**MATERIALS PROVIDED:**
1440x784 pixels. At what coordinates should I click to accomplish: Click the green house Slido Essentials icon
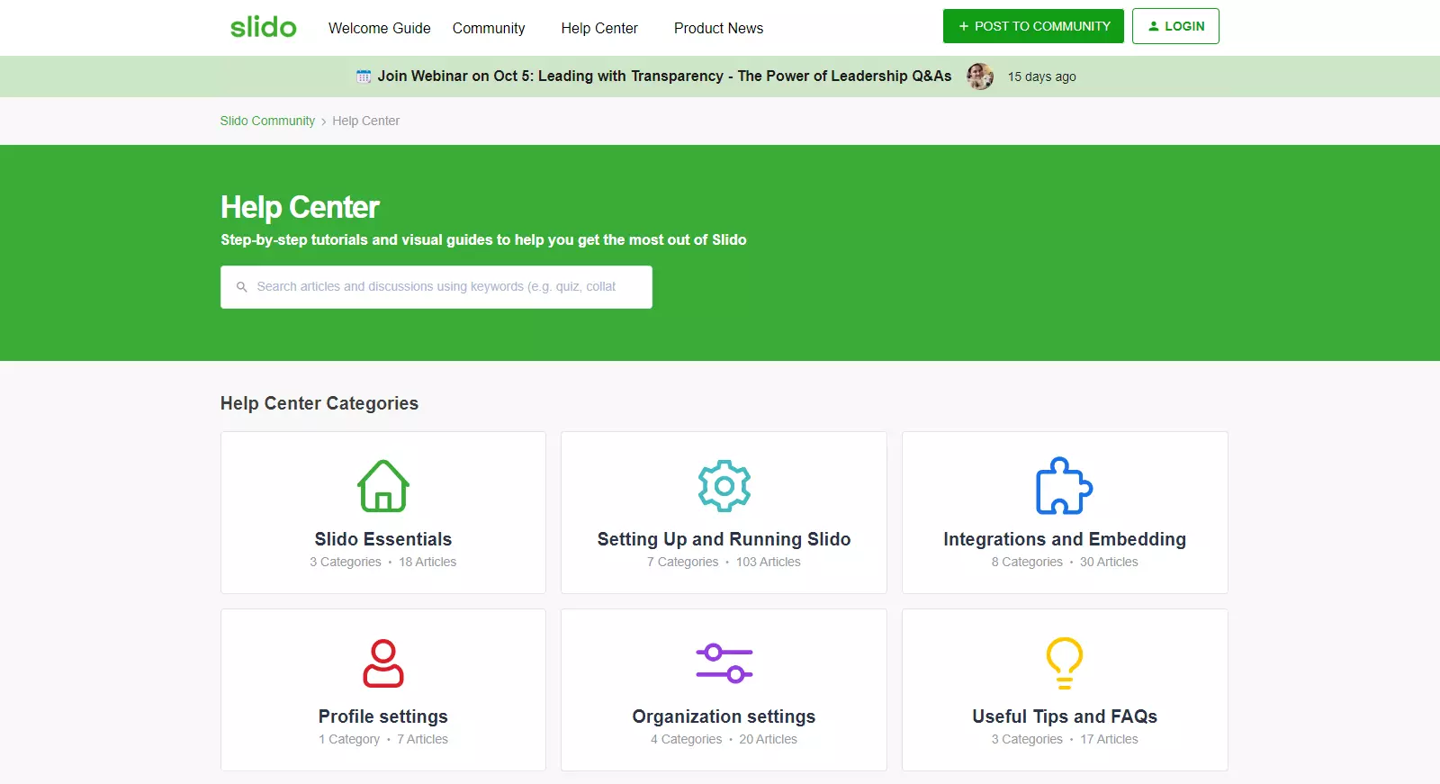click(383, 486)
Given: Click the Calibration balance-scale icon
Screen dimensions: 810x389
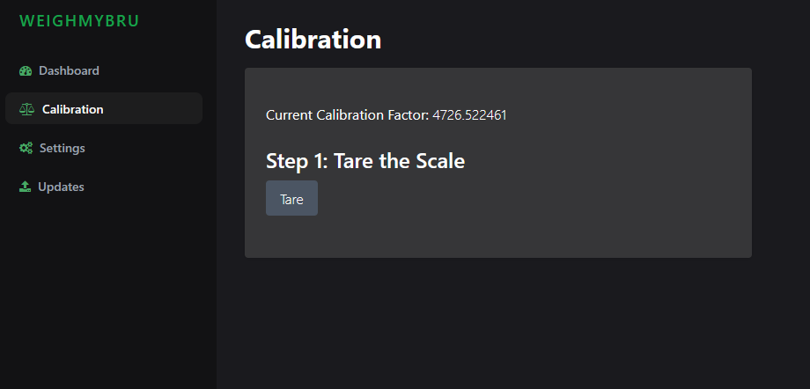Looking at the screenshot, I should point(26,110).
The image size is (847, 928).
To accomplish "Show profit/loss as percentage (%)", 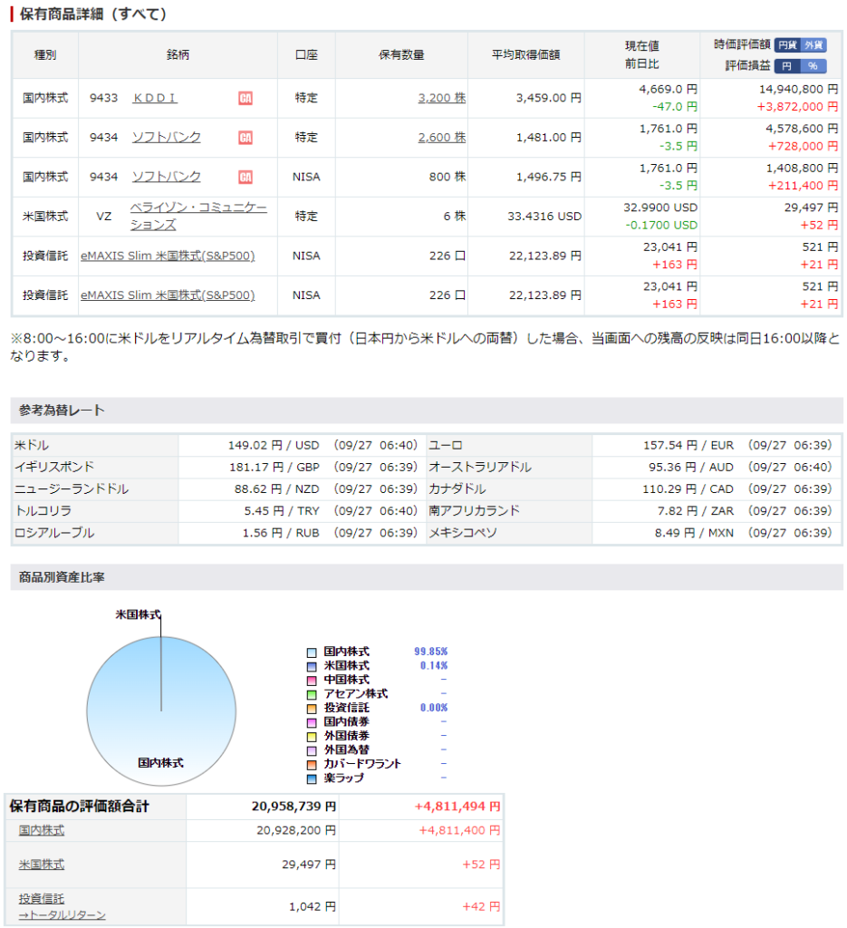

**PROBLEM DESCRIPTION:** From the line with "Screen dimensions: 810x389" down to the end of the entries, retype each line exactly as written, but drop the pictures.

**RESPONSE TO THE TASK:**
Screen dimensions: 810x389
Looking at the screenshot, I should point(26,110).
The image size is (847, 928).
To accomplish "Show profit/loss as percentage (%)", 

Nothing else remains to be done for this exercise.